Instruction a:
According to the piece on aversion, what is Dvesa translated as?
= = = = = = =
Aversion: Meeting difficult emotions

You’ve woken up feeling a pang of sadness and dread.

It feels intense.

You’ve got other things to do so you try to push it to the side and move on with your day.

After all, you don’t want to feel this way, so best not to wallow in it.

There’s one problem though, what you don’t allow yourself to face and process, usually gets louder.

The fourth of the five kleshas, we now arrive at Dvesa: translated as aversion or avoidance.

Similarly to attachments, aversions keep us locked in a cycle of either pushing away or clinging on to different experiences.

When you are locked into this cycle your energy is bound up in this & you block yourself from being present in the moment.

When you are in this cycle you cannot find stillness, you cannot find peace. Instead you end up consumed by an internal conflict of wanting things to be different.

You can see this most easily when looking at emotions. 

Many of us have an aversion to feeling difficult emotions, this can be particularly difficult when you’re struggling with anxiety, depression or other mental health issues as it can lead you to rejecting your own feelings. 

In doing this you become unable to process them. When you feel sadness or shame arising, you quickly want it to disappear.

Let’s take shame as an example, if you were to feel shame arising within yourself, you could make a resolution to release that sense of shame. 

On the face of it this seems like a great thing.

The problem we run into, however, is that attempts to change or heal don’t work when they’re rooted in the idea that the present moment, what’s arising for you right now, isn’t good enough. 

When you reject the present, rather than allowing it to arise within your awareness without attachment or aversion, you end up bound by it.

In doing this, you also miss the message. When your energy is bound up in pushing away the shame, you miss what this emotion might be trying to communicate. Perhaps there is a part of you that needs your loving care & attention, a memory that needs processing or you simply need time to stop & reevaluate your role within a situation.

So, what can you do when you experience something like this?
= = = = = = =
Instruction b:
Output the records unchanged, starting with their first line and going on through the line that contains "tap(18, 38)".

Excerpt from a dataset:
= = = = = = =
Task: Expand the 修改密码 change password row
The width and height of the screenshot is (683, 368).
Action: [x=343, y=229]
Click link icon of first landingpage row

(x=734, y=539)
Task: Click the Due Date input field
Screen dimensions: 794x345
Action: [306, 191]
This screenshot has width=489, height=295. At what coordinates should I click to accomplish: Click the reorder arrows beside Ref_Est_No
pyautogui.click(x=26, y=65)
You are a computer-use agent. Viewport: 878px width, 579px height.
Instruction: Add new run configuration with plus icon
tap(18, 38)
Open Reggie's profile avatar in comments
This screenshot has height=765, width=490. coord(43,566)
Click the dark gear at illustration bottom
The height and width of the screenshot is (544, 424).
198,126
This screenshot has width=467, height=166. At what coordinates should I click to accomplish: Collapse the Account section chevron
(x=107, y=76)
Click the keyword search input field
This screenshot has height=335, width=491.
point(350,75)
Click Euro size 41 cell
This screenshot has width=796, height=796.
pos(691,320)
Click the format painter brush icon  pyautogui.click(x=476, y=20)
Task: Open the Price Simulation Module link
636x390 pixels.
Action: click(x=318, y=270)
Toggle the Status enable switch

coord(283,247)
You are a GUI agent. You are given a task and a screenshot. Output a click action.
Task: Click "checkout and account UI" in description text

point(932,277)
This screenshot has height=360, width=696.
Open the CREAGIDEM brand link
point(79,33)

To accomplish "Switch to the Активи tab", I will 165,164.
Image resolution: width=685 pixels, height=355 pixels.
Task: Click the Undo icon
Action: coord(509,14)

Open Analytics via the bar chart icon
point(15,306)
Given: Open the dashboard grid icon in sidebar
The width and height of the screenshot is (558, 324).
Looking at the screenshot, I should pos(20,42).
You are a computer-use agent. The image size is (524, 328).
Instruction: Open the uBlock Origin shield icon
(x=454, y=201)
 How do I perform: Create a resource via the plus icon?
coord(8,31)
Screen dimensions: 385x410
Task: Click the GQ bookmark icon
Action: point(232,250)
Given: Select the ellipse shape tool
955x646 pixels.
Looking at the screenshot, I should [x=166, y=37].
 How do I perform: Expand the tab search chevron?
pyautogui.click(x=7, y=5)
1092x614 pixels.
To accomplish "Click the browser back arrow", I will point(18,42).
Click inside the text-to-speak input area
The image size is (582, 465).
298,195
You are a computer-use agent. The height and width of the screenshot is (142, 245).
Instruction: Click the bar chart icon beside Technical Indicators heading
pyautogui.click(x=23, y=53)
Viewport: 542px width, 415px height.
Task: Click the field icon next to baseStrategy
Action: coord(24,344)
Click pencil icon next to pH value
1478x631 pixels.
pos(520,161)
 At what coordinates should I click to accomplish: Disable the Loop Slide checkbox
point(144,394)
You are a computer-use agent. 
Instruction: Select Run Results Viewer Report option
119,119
= = = = = = =
Problem solution a:
Aversion or avoidance.

Problem solution b:
Task: Expand the 修改密码 change password row
The width and height of the screenshot is (683, 368).
Action: [x=343, y=229]
Click link icon of first landingpage row

(x=734, y=539)
Task: Click the Due Date input field
Screen dimensions: 794x345
Action: [306, 191]
This screenshot has width=489, height=295. At what coordinates should I click to accomplish: Click the reorder arrows beside Ref_Est_No
pyautogui.click(x=26, y=65)
You are a computer-use agent. Viewport: 878px width, 579px height.
Instruction: Add new run configuration with plus icon
tap(18, 38)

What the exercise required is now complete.